LVMH says Q1 sales up 25 per cent, Asia strong

LVMH, the world's biggest luxury goods group, said first-quarter revenue grew 25 percent thanks to particularly strong growth in Asia and the United States, as wealthy shoppers shrugged off a tumultuous global economy.

Nevertheless, the French company, owner of brands such as Moet Hennessy and fashion designer Celine, described the economic outlook for Europe as uncertain and said it would keep a tight control over costs.

Quarterly sales rose 14 percent on a like-for-like basis to 6.58 billion euros ($8.7 billion), with the strongest divisional growth seen at mall-friendly cosmetics retailer Sephora and shopping centres chain Dfs.

Growth was also spurred by unexpected strength in the Wine & Spirits division, several analysts said, due to an increase in both volume and prices. LVMH said volume in champagne rose by 5 percent, while Hennessy cognac rose 9 percent.

The all-important Fashion & Leather goods division, which accounts for around a third of the company's revenue and grew 12 percent on an organic basis for the quarter, came in slightly below some analysts expectations, however.

LVMH CEO Bernard Arnault made what some considered bullish comments at the annual shareholders' meeting in early April, saying first-quarter growth was above what it had been in the last quarter of 2011.

And while this was true, the growth did not come primarily from Fashion & Leather as some expected, indicating the Louis Vuitton brand, which accounted for half of group operating profit in 2011, had not performed to the dazzling levels of last year.

At 0900 GMT LVMH shares were down 1 percent in a flat market.

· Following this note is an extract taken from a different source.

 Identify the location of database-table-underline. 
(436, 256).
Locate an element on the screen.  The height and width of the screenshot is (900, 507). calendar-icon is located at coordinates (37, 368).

"Some in the industry felt a little caught out," said an analyst who asked not to be named.

PERFORMING WELL

The luxury industry has performed well despite uncertainty and economic slowdown around the world. Strong growth in emerging markets, plus a tendency among Asian shoppers to buy luxury goods when on vacation in Europe, have particularly helped companies like LVMH.

But all eyes are on the horizon for any signs that these wealthy Chinese and South American shoppers may be closing their purses.

Such worries helped drive down Burberry's share price 5 percent on Wednesday when the company failed to outperform analyst expectations on its sales growth.

"They didn't perform badly," said the analyst. "They just didn't 'wow'."

LVMH has been trying to secure its business by gaining footholds in a variety of luxury divisions with dispersed geographic sales.

Last year it bought Italian jeweller Bulgari, helping to account for a 141 percent rise in reported revenue growth for the quarter in the watches and jewellery division.

LVMH, which took the luxury world by surprise in late 2010 by announcing it had built a stake in Hermes, said in December its holding had risen to 22.3 percent though it repeated it did not want to buy the maker of Kelly handbags and silk scarves.

In February, Chief Executive Bernard Arnault said the company's priority remained organic growth, with acquisitions the exception.

Reports that LVMH was in talks to buy German books-to- perfumes retailer Douglas were not true, a source told Reuters. Douglas has not been in contact with LVMH, a financial source said.